**Exercise directions:**
A line counts if it contains the word "will" at least once. State how many such lines the records contain, giving the number alone.

━━━ Dataset records

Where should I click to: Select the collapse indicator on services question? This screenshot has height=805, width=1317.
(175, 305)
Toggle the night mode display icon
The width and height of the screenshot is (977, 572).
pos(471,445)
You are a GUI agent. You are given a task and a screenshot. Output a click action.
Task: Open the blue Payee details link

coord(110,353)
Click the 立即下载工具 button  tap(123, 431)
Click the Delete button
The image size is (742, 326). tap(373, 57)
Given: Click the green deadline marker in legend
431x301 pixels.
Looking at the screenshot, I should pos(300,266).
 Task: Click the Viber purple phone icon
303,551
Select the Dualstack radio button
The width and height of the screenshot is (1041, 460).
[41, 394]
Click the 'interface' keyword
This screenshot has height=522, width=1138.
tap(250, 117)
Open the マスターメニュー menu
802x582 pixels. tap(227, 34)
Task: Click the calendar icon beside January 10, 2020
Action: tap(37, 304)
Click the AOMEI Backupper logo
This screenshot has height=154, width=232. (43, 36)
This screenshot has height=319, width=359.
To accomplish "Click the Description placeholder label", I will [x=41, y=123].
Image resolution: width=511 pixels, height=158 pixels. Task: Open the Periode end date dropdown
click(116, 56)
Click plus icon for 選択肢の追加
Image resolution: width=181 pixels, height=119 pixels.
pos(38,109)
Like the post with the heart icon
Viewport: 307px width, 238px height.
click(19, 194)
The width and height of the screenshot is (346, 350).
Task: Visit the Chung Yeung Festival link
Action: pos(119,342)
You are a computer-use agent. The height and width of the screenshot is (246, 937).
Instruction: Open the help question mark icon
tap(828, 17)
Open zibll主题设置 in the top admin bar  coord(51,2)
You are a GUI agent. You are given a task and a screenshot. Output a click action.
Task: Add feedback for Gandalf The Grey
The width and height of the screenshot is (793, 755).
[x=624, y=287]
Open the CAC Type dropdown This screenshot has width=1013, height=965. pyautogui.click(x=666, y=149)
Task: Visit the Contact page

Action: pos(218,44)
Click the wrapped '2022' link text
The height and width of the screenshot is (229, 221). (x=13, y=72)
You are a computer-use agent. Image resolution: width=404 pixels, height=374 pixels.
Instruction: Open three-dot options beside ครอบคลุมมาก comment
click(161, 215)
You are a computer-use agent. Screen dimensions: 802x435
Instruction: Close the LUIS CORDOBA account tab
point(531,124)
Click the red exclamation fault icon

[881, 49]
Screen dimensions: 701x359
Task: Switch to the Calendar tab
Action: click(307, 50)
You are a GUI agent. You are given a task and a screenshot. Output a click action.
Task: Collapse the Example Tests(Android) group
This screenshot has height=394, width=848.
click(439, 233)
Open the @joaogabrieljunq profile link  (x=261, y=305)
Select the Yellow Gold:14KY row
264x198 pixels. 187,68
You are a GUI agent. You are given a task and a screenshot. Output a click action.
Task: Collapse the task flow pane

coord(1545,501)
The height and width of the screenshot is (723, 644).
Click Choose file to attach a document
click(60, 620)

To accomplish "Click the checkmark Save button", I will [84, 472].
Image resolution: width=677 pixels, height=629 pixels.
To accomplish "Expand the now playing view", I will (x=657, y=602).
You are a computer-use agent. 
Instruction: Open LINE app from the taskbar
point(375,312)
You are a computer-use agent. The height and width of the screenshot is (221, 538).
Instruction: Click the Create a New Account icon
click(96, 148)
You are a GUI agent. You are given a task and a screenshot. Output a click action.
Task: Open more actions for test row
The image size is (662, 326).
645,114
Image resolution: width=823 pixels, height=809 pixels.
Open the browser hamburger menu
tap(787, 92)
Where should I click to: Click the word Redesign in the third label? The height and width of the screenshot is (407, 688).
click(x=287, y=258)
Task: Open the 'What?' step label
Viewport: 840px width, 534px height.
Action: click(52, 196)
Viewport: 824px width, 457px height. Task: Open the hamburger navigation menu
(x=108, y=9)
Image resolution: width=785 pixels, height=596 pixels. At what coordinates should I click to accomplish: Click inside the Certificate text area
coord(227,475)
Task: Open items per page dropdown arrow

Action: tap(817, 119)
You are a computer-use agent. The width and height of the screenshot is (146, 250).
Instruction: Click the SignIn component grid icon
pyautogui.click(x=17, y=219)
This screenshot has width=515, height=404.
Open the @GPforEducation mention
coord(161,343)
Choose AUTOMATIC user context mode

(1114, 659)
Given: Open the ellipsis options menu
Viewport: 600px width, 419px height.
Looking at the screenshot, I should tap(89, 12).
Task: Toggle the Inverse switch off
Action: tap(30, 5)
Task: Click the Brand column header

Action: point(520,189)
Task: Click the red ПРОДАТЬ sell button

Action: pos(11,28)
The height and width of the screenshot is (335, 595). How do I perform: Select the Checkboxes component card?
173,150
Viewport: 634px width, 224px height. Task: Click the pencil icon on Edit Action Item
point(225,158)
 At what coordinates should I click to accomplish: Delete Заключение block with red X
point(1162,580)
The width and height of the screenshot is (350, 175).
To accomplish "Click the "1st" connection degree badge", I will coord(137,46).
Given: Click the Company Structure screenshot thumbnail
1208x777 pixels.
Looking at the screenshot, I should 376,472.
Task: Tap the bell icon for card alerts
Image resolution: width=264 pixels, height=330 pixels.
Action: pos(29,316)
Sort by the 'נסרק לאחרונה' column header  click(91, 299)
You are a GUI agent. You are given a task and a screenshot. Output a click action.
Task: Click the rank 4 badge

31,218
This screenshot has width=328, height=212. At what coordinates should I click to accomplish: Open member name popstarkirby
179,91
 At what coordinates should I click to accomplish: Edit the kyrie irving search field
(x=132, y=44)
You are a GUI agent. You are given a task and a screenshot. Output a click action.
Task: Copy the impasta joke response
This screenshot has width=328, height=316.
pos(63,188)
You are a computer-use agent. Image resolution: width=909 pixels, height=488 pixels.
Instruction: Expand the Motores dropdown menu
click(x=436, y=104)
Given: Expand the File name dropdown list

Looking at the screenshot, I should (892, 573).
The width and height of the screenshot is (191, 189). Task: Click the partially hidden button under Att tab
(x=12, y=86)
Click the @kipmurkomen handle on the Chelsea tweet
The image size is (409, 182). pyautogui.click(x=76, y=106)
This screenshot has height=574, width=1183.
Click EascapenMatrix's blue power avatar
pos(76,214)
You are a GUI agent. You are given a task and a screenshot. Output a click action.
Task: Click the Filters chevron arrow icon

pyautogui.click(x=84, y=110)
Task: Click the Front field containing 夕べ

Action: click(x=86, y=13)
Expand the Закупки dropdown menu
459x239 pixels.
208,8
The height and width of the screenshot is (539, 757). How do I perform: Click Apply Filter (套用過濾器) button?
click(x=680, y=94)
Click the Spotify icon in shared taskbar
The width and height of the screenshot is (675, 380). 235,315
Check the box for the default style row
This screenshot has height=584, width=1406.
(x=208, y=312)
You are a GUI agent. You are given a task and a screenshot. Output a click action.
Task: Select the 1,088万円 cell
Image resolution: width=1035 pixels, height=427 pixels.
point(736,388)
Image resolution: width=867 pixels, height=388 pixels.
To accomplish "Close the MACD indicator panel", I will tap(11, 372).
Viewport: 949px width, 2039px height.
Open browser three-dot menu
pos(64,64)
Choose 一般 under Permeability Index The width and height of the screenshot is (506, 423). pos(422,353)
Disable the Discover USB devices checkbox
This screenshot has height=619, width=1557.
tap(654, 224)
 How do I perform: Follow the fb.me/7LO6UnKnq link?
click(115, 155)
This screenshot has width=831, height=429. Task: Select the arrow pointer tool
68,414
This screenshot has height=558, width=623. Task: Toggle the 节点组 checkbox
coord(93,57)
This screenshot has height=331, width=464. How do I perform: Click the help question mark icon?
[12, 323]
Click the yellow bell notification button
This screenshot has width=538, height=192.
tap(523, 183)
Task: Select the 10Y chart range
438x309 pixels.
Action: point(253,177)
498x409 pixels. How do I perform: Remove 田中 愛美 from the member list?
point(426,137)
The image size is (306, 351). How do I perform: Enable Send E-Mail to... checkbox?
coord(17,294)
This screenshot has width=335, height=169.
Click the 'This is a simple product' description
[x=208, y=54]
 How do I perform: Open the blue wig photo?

━━━━━━

**Solved problem:**
5